The Commander and Chief then segued into an explanation of the complicated 
relationship between the camouflage of Austrian (Muslim?) ostrich eggs with 
colored tints and vinegar and the International proliferation of "designer" 
land mines. "I like the sparkles," he said in parting.

At this morning's annual egg rolling celebration at the White House the 
kiddies will have a challenge of rolling quite small eggs as the event, in 
this year of heightened homeland security, will be directed personally by Dan 
Quaile. Dan, though meager in some departments, is a brave sort when 
requested to serve on behalf of the Republican Party -- there have been as 
yet unconfirmed reports of a radical Islamic fundamentalist wearing a pink 
bunny suit and driving a brightly painted psychedelic hummer in the Maryland 
suburbs north of the Capital.

In a seemingly unrelated report from Reuters a rash of shopping malls across 
the country, apparently in copycat actions, have reported incidents of Goths 
and Skin Heads throwing raw eggs at department store windows. The CDC has 
re-issued salmonella warnings and are advising that eggs sent through the US 
Postal Service should be considered suspect and left uneaten, particulalry if 
they arrive broken as is usually the case. 
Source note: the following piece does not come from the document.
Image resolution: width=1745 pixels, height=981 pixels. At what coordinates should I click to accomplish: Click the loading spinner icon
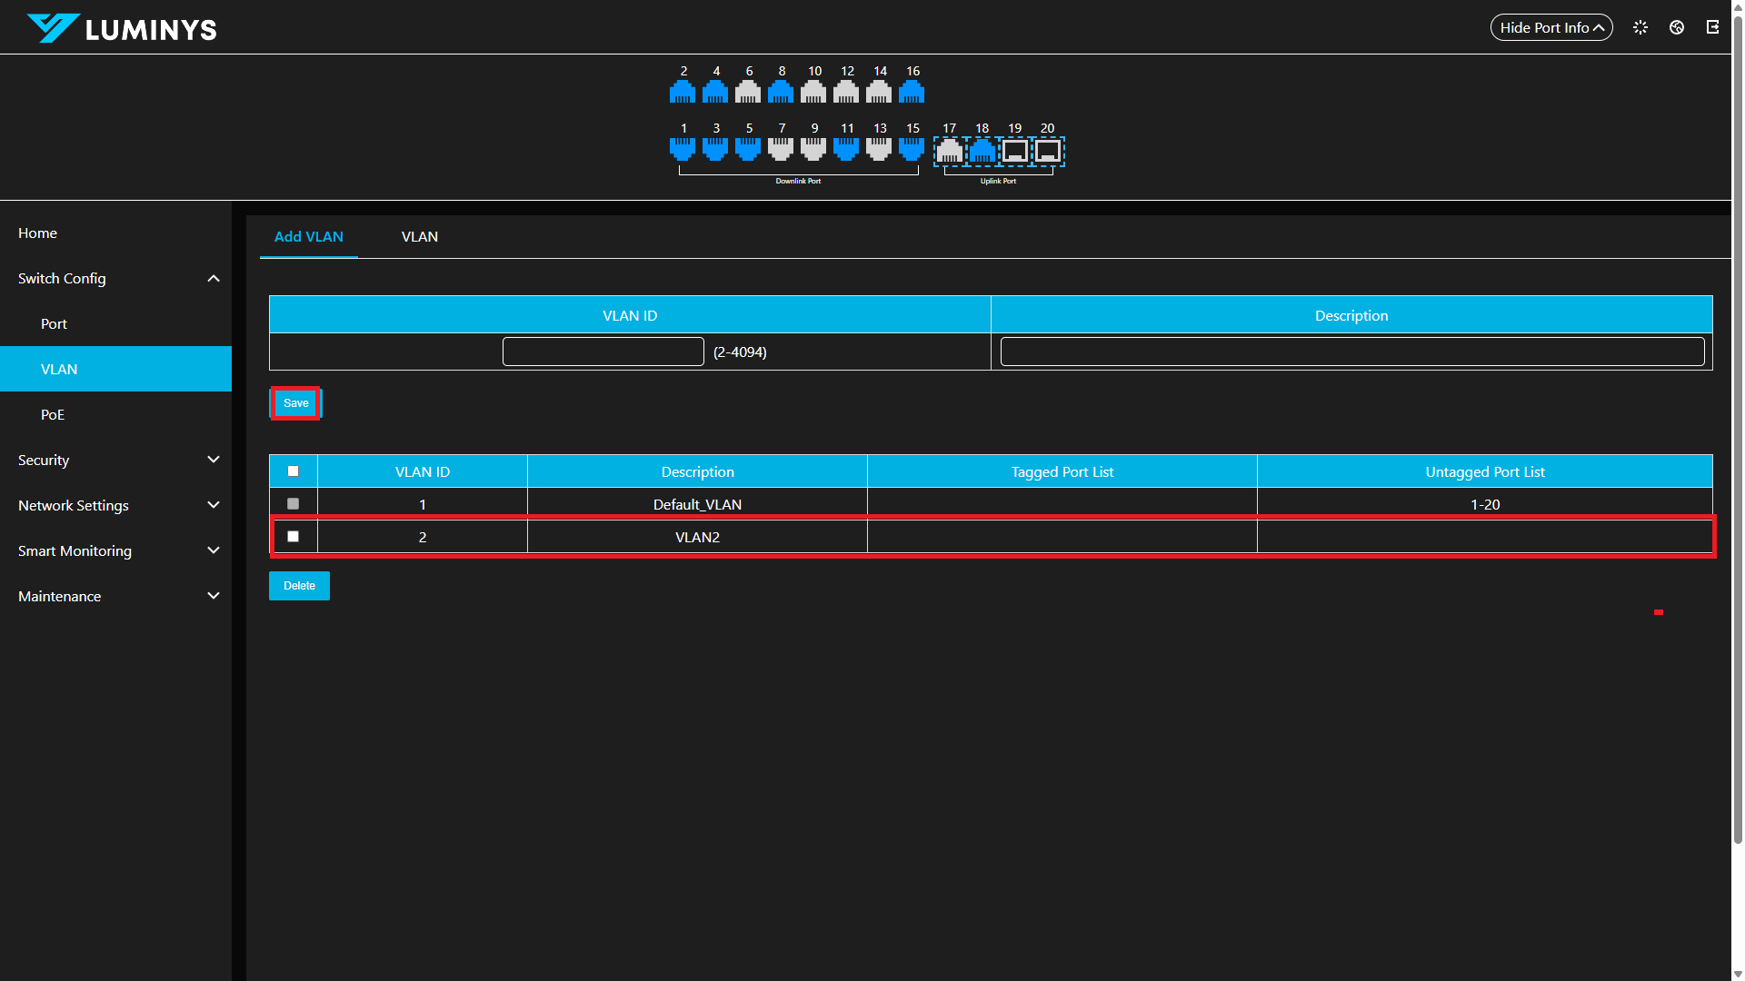pyautogui.click(x=1640, y=27)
Charlton Heston, coming to the defense of this great nation, held a press 
conference last Wednesday and called for the irradiation of all eggs and the 
shooting of all chickens that produce eggs on American soil. When challenged, 
by this reporter, that most eggs are produced by caged birds and that the 
eggs rarely touch the dirt Mr. Heston appeared flustered.

The reports of a potential suicide egg bomber and the widespread distribution 
of raw eggs in our markets, according to the Dept. of Agriculture, have no 
relation to the high incidence of nasal cancer in children, now grown, who 
participated in the White House egg roll during the Johnson administration, 
as per a recent study issued by Johns Hopkins.